= Beginning of Section =

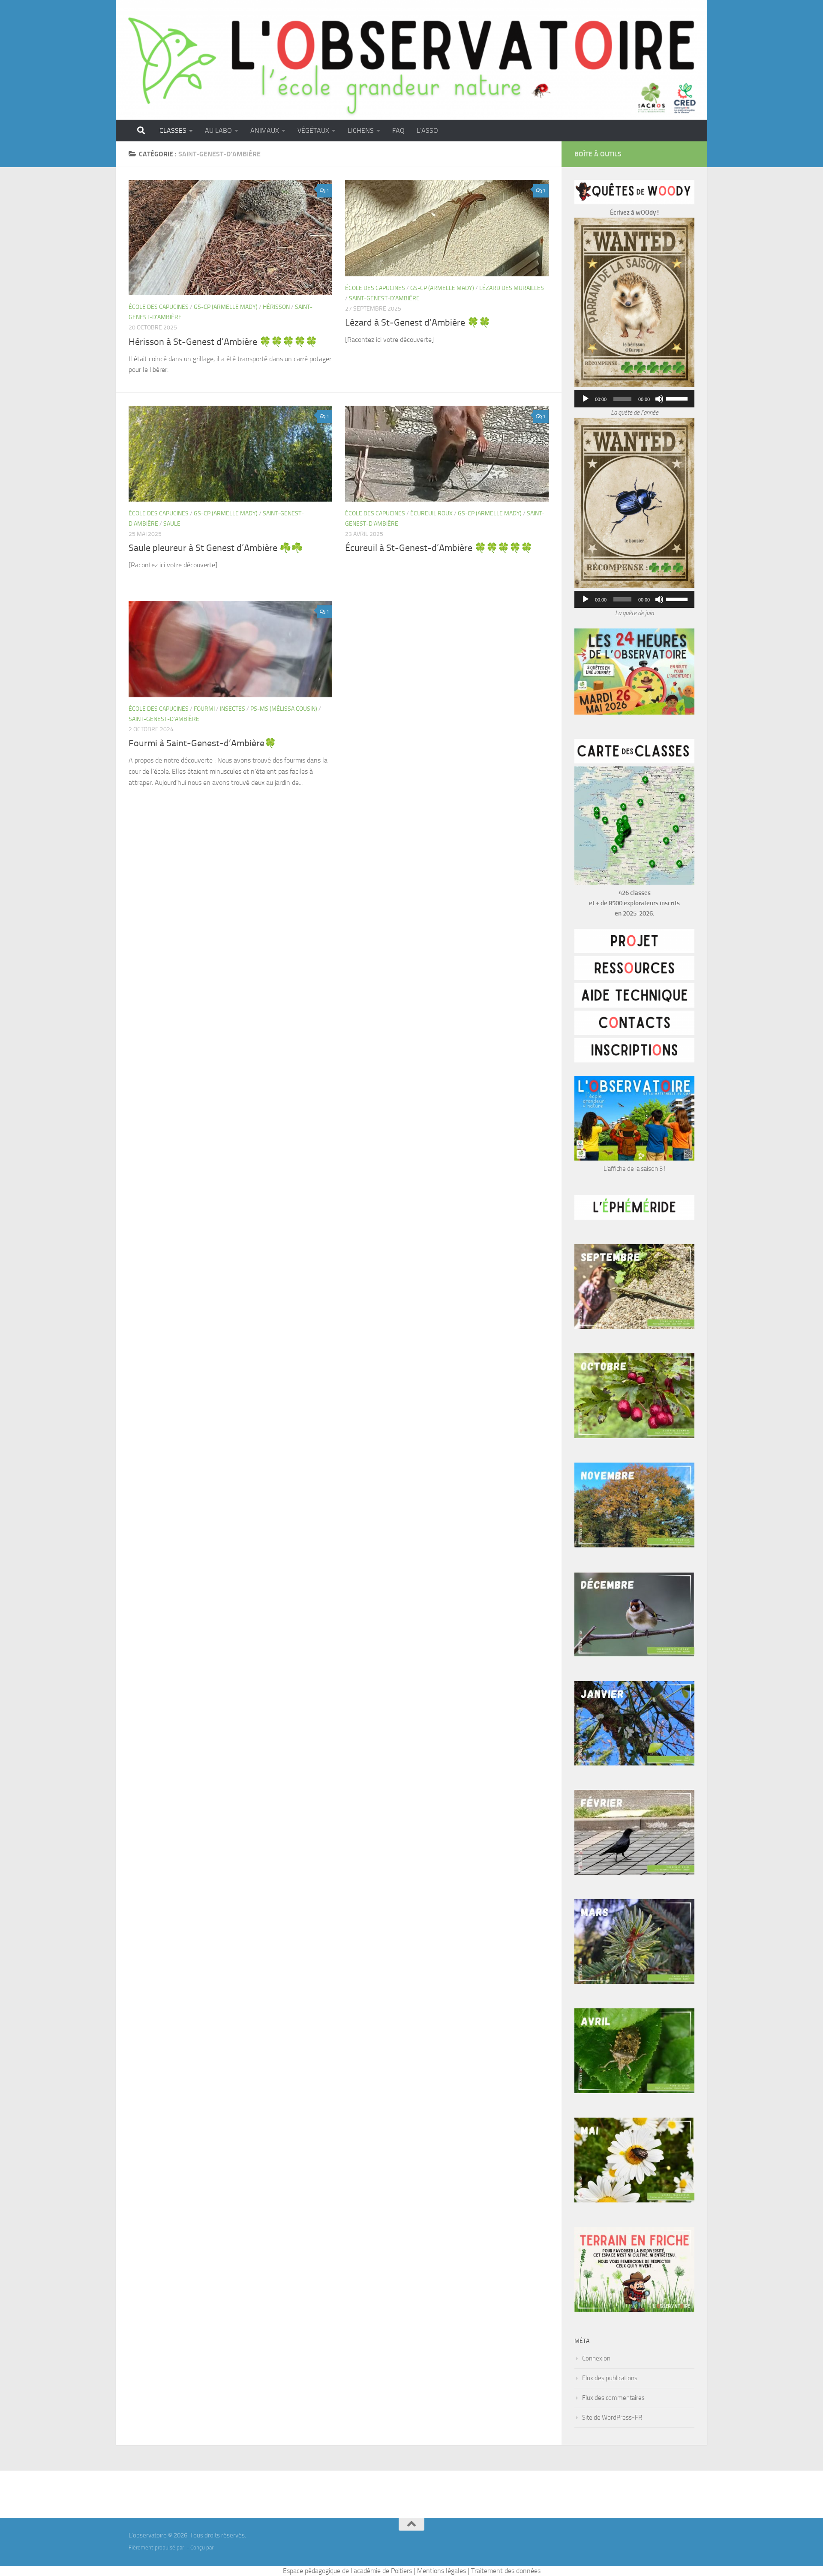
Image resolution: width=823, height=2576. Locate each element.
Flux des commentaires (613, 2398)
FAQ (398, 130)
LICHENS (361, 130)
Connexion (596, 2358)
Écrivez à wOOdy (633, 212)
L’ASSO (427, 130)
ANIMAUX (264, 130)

= End of Section =
= Beginning of Section =

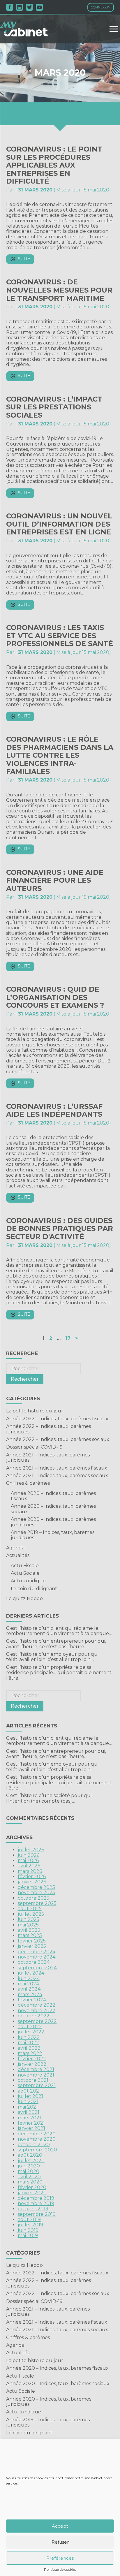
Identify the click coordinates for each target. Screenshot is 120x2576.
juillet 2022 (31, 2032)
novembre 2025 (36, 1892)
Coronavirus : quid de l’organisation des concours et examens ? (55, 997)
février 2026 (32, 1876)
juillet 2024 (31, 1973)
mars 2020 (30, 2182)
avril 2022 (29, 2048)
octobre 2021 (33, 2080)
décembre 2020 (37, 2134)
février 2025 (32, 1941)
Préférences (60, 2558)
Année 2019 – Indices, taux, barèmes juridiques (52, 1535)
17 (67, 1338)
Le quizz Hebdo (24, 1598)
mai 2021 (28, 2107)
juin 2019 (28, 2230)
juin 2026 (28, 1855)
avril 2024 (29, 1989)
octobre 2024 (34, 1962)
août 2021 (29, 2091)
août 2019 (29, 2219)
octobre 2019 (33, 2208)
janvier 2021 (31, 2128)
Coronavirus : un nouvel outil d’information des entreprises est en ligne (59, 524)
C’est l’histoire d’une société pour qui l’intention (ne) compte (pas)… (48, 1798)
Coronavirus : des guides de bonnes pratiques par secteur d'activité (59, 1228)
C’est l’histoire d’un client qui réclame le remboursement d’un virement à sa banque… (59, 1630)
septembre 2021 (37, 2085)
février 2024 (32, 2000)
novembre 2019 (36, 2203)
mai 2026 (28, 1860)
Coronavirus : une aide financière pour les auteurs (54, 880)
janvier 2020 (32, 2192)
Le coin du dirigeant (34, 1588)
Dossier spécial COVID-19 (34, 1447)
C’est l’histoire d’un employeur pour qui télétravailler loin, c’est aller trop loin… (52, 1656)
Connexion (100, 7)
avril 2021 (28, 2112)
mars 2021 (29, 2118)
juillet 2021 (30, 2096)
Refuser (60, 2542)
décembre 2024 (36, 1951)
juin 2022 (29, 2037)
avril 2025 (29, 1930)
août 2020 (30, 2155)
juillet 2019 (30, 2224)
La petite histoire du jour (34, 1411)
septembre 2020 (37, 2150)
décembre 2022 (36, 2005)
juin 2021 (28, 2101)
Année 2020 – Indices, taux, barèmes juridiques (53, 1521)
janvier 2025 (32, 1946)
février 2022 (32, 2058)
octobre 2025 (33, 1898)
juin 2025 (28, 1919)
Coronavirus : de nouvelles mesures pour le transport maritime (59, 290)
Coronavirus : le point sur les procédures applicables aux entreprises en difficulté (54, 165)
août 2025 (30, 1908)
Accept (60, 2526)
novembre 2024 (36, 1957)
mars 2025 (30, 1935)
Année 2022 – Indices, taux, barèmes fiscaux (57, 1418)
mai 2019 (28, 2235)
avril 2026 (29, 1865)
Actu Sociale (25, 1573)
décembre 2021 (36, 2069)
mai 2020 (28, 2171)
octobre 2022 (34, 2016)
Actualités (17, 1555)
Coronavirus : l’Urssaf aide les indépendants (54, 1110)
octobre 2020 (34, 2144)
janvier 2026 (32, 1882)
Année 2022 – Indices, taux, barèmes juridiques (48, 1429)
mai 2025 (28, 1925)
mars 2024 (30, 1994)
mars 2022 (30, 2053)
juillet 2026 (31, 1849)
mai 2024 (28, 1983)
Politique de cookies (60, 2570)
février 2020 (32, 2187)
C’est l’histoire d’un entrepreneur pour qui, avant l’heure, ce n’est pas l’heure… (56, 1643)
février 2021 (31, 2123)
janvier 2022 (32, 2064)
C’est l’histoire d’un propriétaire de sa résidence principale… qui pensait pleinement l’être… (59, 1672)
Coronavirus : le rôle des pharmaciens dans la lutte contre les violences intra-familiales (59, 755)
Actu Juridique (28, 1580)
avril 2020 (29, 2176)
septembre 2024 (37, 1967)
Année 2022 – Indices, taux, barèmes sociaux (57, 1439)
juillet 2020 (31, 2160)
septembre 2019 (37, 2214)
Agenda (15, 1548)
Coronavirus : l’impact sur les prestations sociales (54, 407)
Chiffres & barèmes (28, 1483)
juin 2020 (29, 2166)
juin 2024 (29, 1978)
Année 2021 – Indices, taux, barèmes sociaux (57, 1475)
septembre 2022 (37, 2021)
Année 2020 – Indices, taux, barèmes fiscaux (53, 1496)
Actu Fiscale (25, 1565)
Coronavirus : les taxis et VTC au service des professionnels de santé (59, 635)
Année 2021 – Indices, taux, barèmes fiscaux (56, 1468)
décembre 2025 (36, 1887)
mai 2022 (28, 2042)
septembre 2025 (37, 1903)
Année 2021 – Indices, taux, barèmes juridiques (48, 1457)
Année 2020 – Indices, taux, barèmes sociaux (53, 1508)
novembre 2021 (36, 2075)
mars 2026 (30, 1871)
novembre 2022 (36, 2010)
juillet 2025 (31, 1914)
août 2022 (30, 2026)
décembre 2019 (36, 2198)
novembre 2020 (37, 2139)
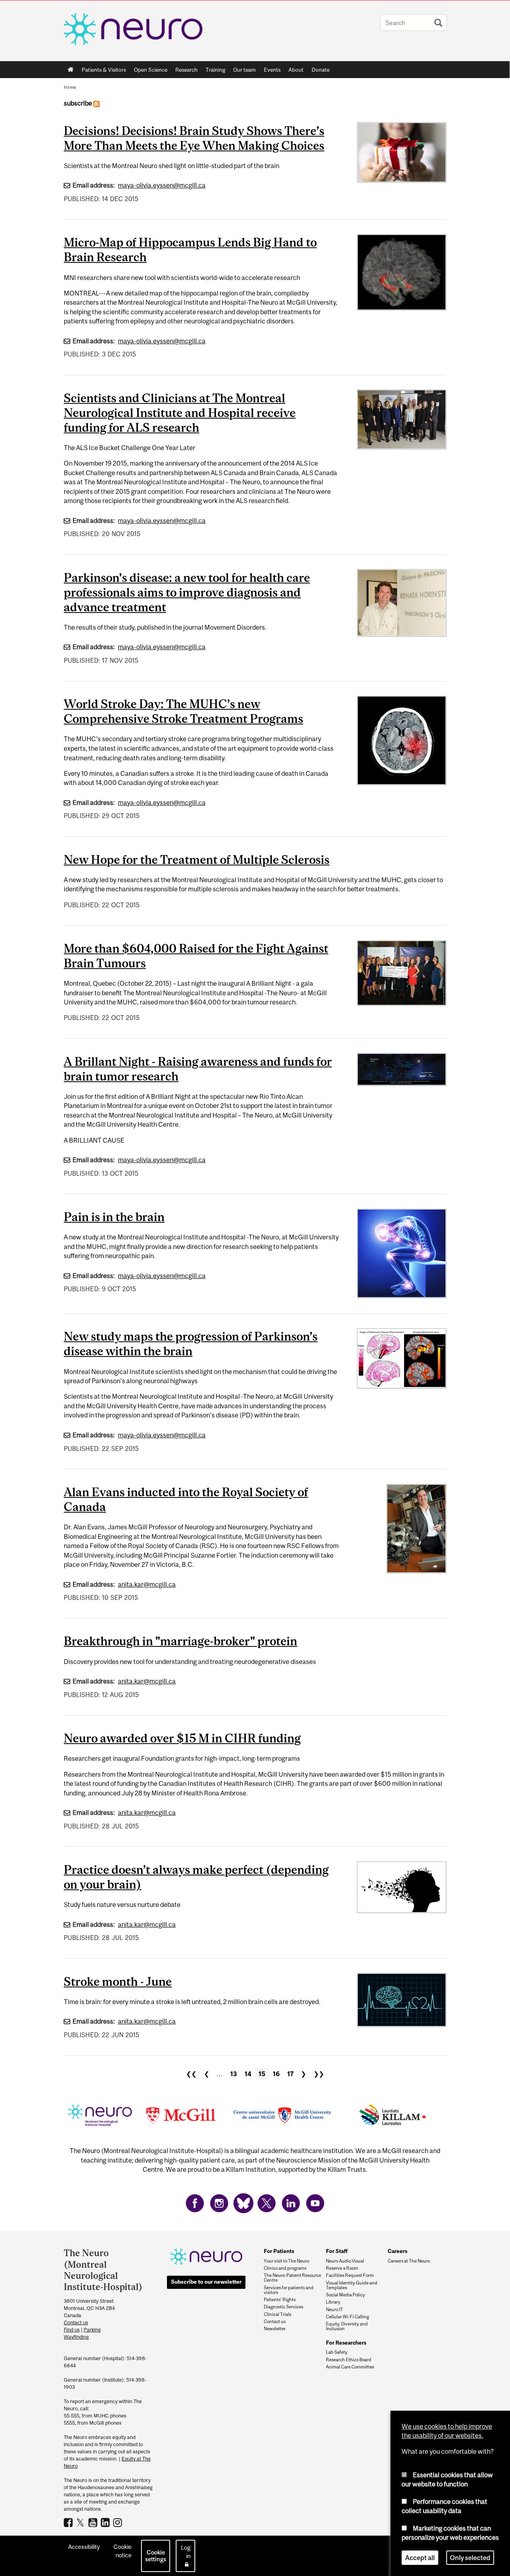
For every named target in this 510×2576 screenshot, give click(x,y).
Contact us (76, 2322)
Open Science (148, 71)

= End of Section =

Copy the stretch of the records above that runs from the line with "avril 2024 (29, 1989)" through the line with "Coronavirus : un nouvel". Both end lines belong in the copy, and nothing else does.

Finished exercise
avril 2024 (29, 1989)
octobre 2024 (34, 1962)
août 2021 (29, 2091)
août 2019 (29, 2219)
octobre 2019 (33, 2208)
janvier 2021 (31, 2128)
Coronavirus : un nouvel outil d’information des entreprises est en ligne (59, 524)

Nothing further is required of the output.